» **PROBLEM TO SOLVE**:
Nothing but the lines from the start of the entries below through the line containing "You are a computer-use" should appear in the answer, copied exactly and free of pictures.

╭─ RECORDS PROVIDED

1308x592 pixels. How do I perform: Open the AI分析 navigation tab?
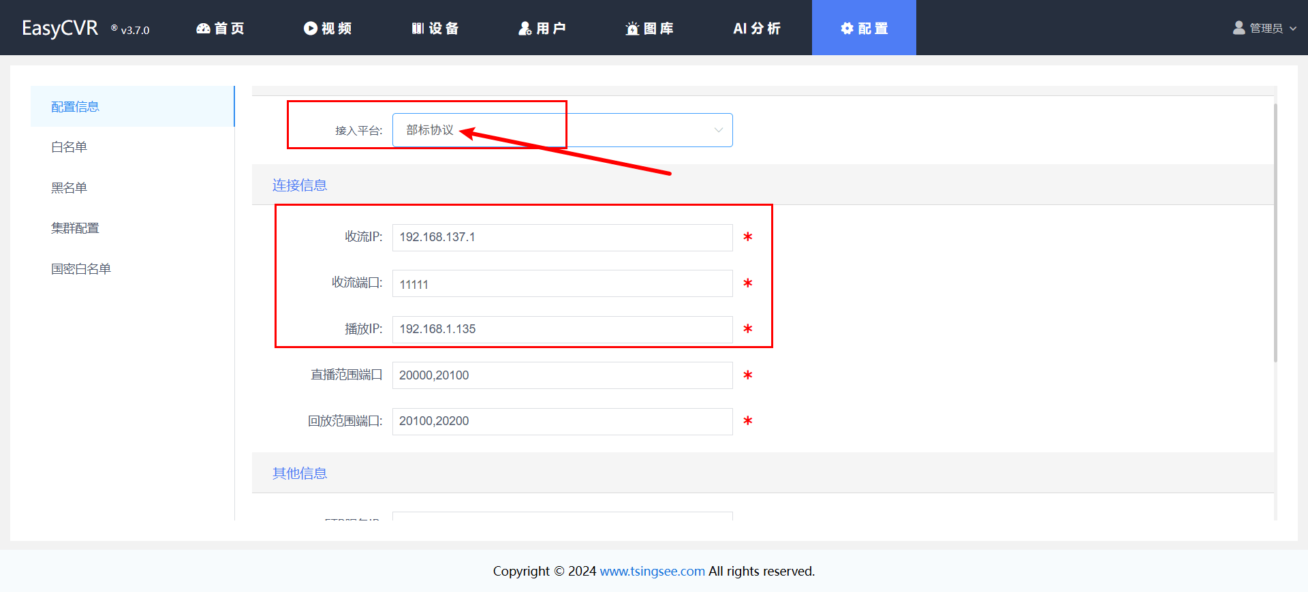(x=756, y=28)
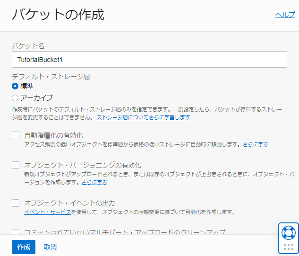Open the lifebuoy support help icon

pyautogui.click(x=288, y=232)
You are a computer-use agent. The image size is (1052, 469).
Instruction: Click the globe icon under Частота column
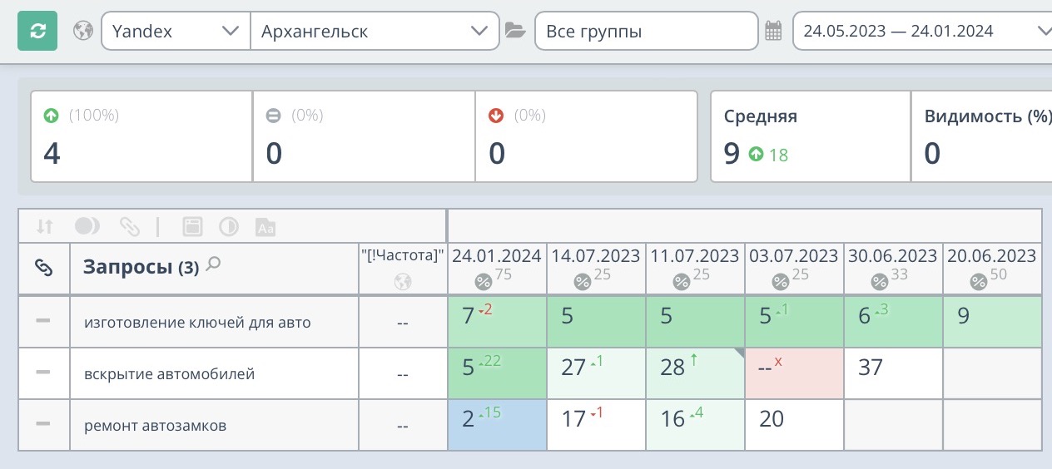click(403, 282)
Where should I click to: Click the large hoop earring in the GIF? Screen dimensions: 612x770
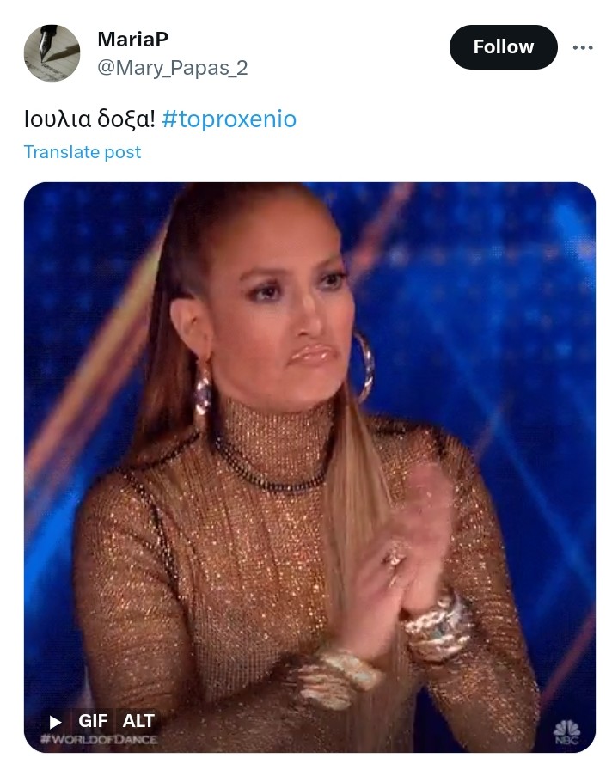[x=364, y=366]
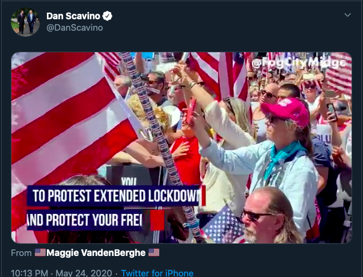Screen dimensions: 363x277
Task: Click the flag emoji after VandenBerghe
Action: tap(154, 252)
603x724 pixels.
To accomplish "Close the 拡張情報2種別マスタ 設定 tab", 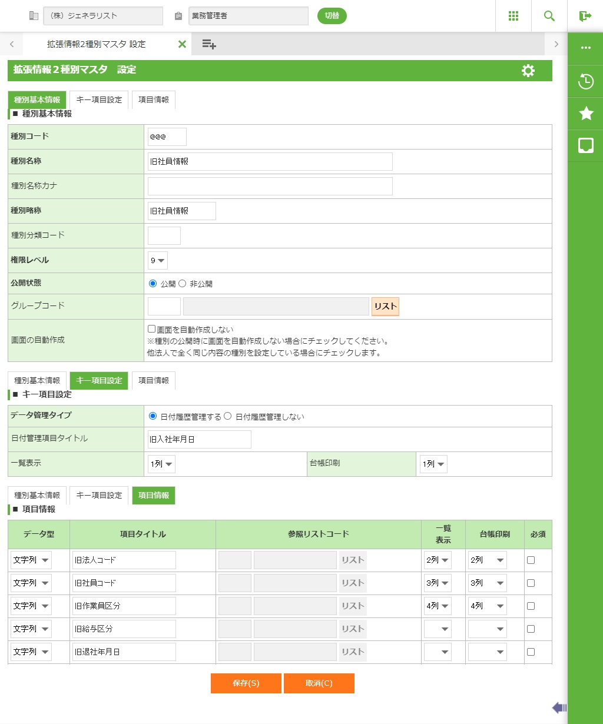I will 182,44.
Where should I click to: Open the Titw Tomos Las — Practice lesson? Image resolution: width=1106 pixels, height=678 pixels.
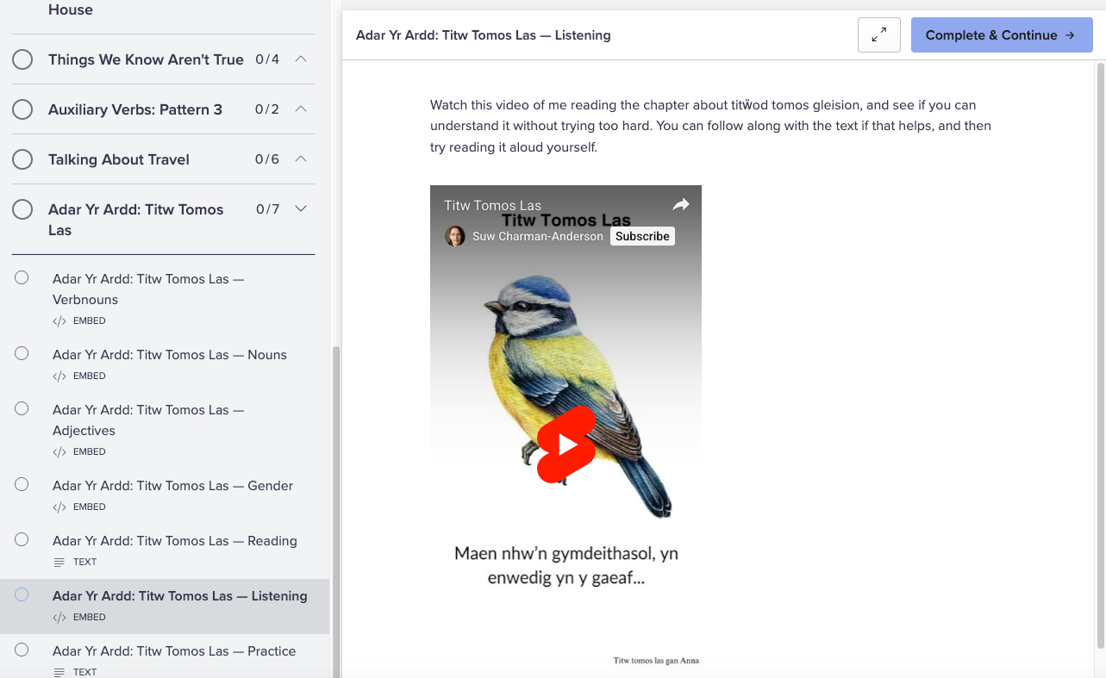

╰─

» **RESULT OF THE TASK**:
1308x592 pixels. How do I perform: Open the AI分析 navigation tab?
(x=756, y=28)
Open the lifebuoy support help icon

pyautogui.click(x=288, y=232)
You are a computer-use agent. The image size is (1052, 469).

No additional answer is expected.